Task instructions — All lines before the one containing "This screenshot has width=478, height=454.", plus that line itself, are to be printed exactly as they appear below.

Records drawn from a dataset:
....

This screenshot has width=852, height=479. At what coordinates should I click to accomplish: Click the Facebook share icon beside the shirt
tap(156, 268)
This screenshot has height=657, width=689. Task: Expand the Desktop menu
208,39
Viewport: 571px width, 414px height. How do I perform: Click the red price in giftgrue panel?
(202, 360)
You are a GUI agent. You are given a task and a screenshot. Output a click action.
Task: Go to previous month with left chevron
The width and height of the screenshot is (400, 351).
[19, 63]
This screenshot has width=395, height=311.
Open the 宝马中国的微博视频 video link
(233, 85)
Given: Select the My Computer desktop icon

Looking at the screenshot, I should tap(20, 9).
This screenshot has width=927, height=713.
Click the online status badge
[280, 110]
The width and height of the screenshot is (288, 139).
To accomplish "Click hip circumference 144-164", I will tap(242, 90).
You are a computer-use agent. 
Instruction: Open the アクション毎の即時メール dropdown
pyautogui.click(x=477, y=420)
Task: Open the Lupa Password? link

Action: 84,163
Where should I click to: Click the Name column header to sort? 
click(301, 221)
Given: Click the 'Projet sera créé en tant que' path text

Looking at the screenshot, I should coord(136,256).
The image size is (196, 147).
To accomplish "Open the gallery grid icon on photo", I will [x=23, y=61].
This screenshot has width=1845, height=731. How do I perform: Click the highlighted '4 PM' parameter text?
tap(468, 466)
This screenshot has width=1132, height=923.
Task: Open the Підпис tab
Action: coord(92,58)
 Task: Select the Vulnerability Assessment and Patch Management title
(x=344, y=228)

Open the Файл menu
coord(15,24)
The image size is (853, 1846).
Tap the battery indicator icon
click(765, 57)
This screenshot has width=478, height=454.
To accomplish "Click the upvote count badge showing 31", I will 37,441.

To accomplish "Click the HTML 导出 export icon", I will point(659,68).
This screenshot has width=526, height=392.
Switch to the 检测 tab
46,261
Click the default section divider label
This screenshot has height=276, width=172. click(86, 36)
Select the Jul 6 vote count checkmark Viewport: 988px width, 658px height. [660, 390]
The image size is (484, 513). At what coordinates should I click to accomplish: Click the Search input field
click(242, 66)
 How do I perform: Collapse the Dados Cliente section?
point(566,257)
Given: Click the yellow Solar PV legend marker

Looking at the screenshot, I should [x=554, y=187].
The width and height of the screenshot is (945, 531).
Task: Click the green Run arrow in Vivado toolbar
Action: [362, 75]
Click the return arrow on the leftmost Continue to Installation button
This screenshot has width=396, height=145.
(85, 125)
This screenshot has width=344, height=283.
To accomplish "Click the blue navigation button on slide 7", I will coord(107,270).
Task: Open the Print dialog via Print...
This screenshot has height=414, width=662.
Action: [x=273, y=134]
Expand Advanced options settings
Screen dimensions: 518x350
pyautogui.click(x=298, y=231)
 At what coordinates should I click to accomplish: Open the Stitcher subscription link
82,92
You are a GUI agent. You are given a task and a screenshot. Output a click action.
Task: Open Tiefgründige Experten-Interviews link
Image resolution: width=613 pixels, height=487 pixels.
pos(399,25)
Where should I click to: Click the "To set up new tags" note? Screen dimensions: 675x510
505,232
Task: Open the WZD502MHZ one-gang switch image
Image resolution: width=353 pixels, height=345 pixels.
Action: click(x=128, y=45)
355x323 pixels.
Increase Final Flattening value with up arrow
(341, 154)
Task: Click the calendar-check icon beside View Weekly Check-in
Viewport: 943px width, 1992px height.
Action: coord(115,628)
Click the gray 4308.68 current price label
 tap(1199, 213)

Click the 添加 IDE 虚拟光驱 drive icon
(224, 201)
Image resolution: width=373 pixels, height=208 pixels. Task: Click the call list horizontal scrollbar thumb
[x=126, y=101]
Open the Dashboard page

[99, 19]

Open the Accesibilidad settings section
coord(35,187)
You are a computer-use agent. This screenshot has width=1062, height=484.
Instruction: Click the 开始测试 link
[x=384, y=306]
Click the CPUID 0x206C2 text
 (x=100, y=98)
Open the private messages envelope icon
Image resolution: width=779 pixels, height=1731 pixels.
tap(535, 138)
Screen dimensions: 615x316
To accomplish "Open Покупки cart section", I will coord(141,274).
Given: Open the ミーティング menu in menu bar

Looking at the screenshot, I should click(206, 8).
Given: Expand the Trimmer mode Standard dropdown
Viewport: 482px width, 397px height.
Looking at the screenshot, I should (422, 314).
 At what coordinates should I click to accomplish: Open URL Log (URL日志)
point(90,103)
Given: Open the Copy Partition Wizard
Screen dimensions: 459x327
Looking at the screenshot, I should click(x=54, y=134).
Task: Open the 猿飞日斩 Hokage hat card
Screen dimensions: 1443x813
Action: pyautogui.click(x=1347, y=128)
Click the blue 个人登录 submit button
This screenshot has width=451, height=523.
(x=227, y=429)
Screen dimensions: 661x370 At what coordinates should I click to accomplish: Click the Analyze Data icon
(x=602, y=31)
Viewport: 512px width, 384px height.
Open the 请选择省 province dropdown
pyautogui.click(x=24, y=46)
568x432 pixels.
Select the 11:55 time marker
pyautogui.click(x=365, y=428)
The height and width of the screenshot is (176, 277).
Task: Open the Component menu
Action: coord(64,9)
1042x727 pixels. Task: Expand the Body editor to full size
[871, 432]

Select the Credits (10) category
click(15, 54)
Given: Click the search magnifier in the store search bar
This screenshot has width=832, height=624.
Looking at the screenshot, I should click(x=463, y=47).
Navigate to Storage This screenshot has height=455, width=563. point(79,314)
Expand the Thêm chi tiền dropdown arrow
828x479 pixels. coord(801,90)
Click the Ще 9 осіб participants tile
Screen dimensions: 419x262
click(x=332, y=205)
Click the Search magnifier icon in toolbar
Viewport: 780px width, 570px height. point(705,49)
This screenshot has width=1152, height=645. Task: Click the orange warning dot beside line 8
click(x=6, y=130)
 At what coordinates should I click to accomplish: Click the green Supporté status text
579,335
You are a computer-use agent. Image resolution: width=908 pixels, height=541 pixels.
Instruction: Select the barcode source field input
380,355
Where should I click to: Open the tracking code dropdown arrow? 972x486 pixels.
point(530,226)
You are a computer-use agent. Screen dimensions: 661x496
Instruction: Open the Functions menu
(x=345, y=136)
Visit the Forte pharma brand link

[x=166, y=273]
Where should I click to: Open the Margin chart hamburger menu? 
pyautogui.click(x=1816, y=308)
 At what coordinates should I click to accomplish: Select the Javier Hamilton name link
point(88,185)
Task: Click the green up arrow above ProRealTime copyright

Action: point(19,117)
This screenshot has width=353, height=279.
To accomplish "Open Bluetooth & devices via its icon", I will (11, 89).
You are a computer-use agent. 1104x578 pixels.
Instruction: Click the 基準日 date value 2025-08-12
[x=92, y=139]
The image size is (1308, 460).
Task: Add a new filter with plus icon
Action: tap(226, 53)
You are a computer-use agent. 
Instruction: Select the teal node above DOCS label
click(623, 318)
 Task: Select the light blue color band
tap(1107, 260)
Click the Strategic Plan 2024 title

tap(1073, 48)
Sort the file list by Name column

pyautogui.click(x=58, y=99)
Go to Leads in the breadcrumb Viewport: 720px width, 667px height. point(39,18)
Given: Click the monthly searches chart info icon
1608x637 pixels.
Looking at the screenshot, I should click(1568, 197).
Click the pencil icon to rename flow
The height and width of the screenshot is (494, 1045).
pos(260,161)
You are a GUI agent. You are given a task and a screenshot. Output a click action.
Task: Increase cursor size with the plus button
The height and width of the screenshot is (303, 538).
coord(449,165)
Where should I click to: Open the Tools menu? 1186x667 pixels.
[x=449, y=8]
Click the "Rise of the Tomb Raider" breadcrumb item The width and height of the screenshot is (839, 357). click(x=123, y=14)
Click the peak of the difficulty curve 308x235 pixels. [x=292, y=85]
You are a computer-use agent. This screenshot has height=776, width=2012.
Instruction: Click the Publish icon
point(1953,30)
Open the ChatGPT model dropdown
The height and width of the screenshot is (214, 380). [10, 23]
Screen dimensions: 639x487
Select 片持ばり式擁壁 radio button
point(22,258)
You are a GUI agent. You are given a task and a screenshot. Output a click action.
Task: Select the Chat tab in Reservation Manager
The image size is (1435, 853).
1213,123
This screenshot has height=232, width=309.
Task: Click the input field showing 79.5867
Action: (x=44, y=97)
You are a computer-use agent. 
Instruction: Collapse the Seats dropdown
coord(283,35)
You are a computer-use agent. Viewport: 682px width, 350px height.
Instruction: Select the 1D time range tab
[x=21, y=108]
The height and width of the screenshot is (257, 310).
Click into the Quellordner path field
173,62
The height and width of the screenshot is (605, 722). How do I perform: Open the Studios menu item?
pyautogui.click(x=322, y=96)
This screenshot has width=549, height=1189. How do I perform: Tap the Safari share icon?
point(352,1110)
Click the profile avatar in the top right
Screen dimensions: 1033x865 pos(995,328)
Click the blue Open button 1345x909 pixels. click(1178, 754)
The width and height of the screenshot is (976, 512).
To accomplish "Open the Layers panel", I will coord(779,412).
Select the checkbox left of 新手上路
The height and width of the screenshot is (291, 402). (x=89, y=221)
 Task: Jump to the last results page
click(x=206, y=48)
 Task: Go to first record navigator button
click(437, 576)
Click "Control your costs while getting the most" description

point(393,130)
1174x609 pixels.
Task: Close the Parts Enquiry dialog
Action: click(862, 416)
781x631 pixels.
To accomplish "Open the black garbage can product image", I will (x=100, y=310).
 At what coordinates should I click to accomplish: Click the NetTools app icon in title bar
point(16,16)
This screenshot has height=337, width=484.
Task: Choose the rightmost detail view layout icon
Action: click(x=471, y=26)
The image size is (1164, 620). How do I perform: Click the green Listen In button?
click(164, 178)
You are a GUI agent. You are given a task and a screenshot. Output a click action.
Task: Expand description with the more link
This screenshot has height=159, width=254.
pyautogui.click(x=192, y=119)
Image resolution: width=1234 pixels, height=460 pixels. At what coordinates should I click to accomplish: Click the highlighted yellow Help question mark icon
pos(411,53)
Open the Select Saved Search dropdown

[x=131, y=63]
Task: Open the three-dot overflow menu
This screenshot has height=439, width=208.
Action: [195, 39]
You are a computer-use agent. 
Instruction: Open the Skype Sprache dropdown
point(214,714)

....

Written reply —
This screenshot has width=852, height=479. At what coordinates should I click to accomplish: Click the Facebook share icon beside the shirt
tap(156, 268)
This screenshot has height=657, width=689. Task: Expand the Desktop menu
208,39
Viewport: 571px width, 414px height. How do I perform: Click the red price in giftgrue panel?
(202, 360)
You are a GUI agent. You are given a task and a screenshot. Output a click action.
Task: Go to previous month with left chevron
The width and height of the screenshot is (400, 351).
[19, 63]
This screenshot has width=395, height=311.
Open the 宝马中国的微博视频 video link
(233, 85)
Given: Select the My Computer desktop icon

Looking at the screenshot, I should tap(20, 9).
This screenshot has width=927, height=713.
Click the online status badge
[280, 110]
The width and height of the screenshot is (288, 139).
To accomplish "Click hip circumference 144-164", I will tap(242, 90).
You are a computer-use agent. 
Instruction: Open the アクション毎の即時メール dropdown
pyautogui.click(x=477, y=420)
Task: Open the Lupa Password? link

Action: 84,163
Where should I click to: Click the Name column header to sort? 
click(301, 221)
Given: Click the 'Projet sera créé en tant que' path text

Looking at the screenshot, I should coord(136,256).
The image size is (196, 147).
To accomplish "Open the gallery grid icon on photo", I will [x=23, y=61].
This screenshot has width=1845, height=731. How do I perform: Click the highlighted '4 PM' parameter text?
tap(468, 466)
This screenshot has width=1132, height=923.
Task: Open the Підпис tab
Action: coord(92,58)
 Task: Select the Vulnerability Assessment and Patch Management title
(x=344, y=228)

Open the Файл menu
coord(15,24)
The image size is (853, 1846).
Tap the battery indicator icon
click(765, 57)
This screenshot has width=478, height=454.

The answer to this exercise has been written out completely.